2. Structural commentary

The title compound (Fig. 1) is an oxadiazole derivative containing two chlorophenyl substituents attached to a central oxadiazole thioethanone unit. The C1–C6 and C11–C16 phenyl rings form dihedral angles of 6.54 (9) and 6.94 (8)°, respectively, with the oxadiazole ring. The dihedral angle between the oxadiazole ring and the mean plane through the S1/O1/C7–C8 fragment is 10.75 (8)°. Bond lengths and angles are not unusual.

Figure 1
The molecular structure of the title compound with displacement ellipsoids drawn at 30% probability level.

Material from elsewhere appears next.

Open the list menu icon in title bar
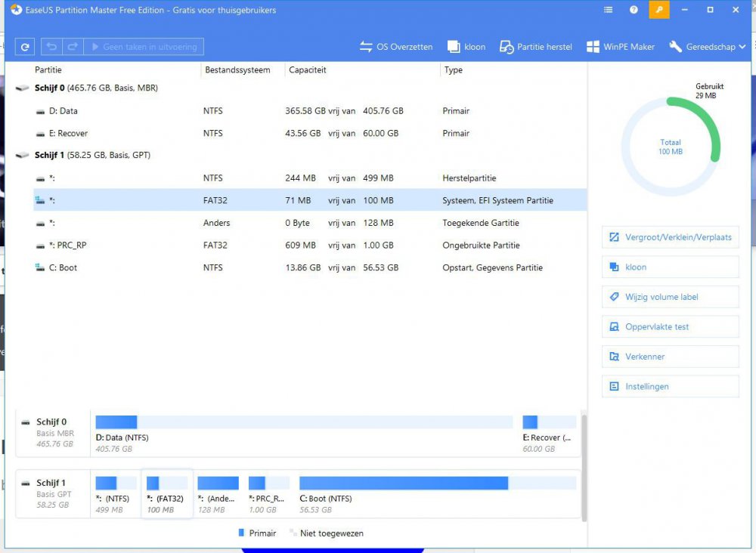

3. Supramolecular features

In the crystal, molecules are connected by C—H⋯N hydrogen interactions, forming undulating ribbons parallel to the b axis (Table 1, Fig. 2). The importance of these interactions in stabilizing the crystal structure may be determined by comparison with those found in similar related compounds. For instance, in the crystal structure of 2-{5-[(1H-1,2,4-triazol-1-yl)methyl]-1,3,4-oxadiazol-2-ylthio}-1-(2,4-dichlorophenyl)ethanone (Xu et al., 2005 ) molecules are linked into chains via C—H⋯N hydrogen bonds having H⋯N separations of 2.48 Å. and C—H⋯C interactions having H⋯N distances of 2.41 Å. Similarly, in the crystal structure of 1,3-bis{[5-(pyridin-2-yl)-1,3,4-oxadiazol-2-yl]sulfanyl}propan-2-one (Xia et al., 2011 ), two oxadiazole rings are present and form intermolecular hydrogen bonds of the type C—H⋯N with distances of 2.51 and 2.54 Å, respectively. Moreover, in the structure of the latter compound, further stabilization of the crystal structure is provided by π–π interactions involving the pyridyl and oxadiazole rings with centroid-to-centroid distances of 3.883 Å.

Table 1
Hydrogen-bond geometry (Å, °)

D—H⋯A	D—H	H⋯A	D⋯A	D—H⋯A
C1—H1B⋯N1ⁱ	0.93	2.48	3.353 (3)	157
Symmetry code: (i) $[-x, y-{\script{1\over 2}}, -z+{\script{1\over 2}}]$ .

Figure 2
Partial crystal packing of the title compound showing the formation of a undulating ribbon parallel to the b axis through C—H⋯N hydrogen bonds (dashed lines).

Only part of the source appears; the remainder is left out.